Make an exact copy of the entries below with the pictures removed.

(Given records Opens)

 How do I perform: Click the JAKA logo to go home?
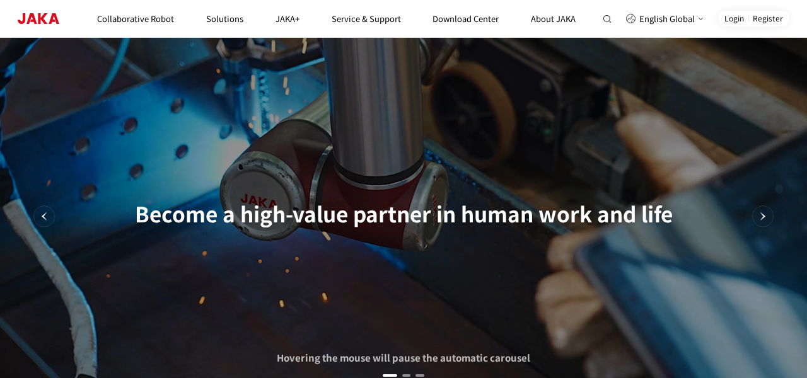click(38, 19)
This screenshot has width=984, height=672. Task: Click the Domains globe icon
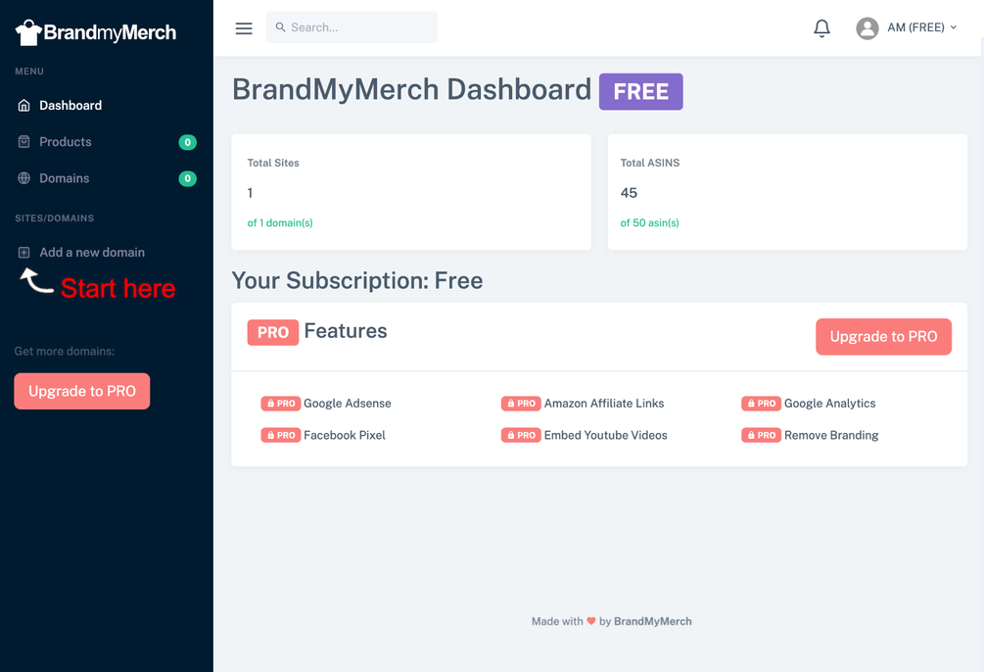click(x=23, y=178)
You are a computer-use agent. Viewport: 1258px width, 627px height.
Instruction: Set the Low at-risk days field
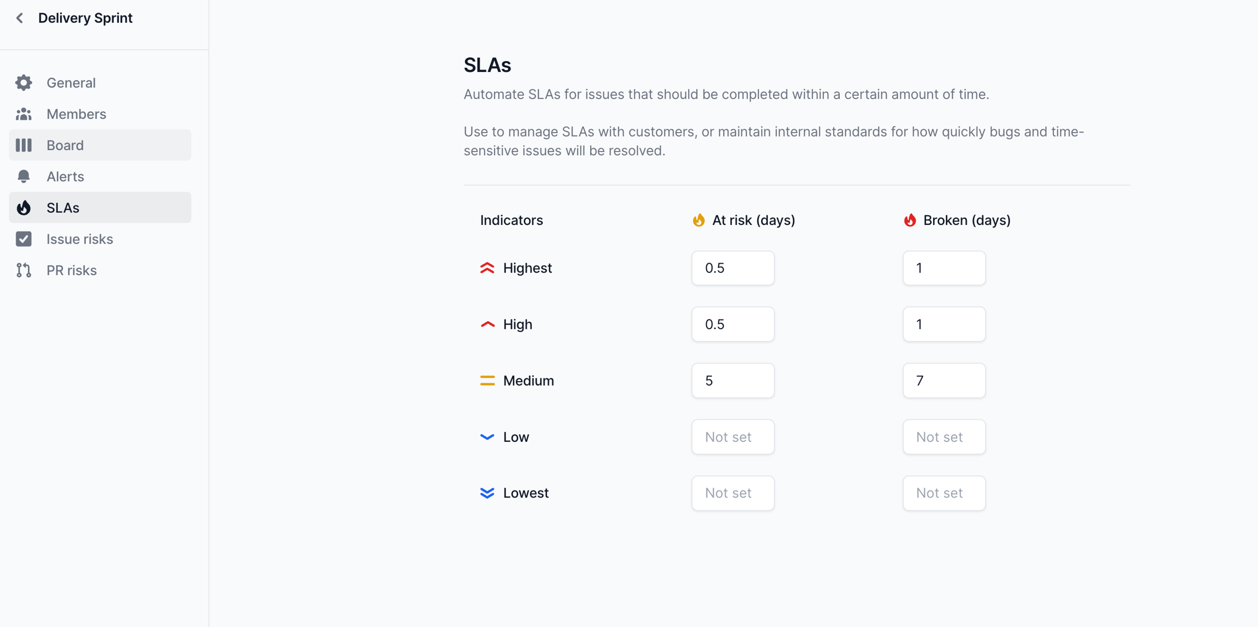[733, 437]
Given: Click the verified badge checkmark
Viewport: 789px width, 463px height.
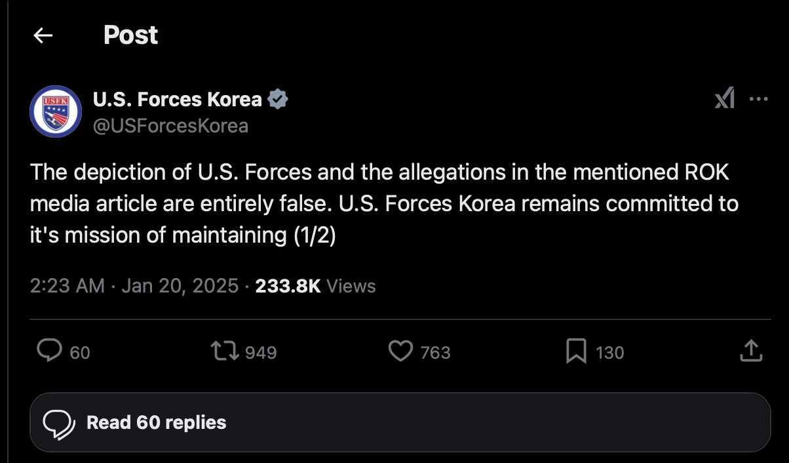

(Given records Closes)

▸ **Exercise response**
 How do I perform: Click the JAKA logo to go home?
click(38, 19)
This screenshot has width=984, height=672. Task: Click the Domains globe icon
click(x=23, y=178)
You are a computer-use agent. Viewport: 1258px width, 627px height.
Instruction: Set the Low at-risk days field
[733, 437]
Given: Click the verified badge checkmark
Viewport: 789px width, 463px height.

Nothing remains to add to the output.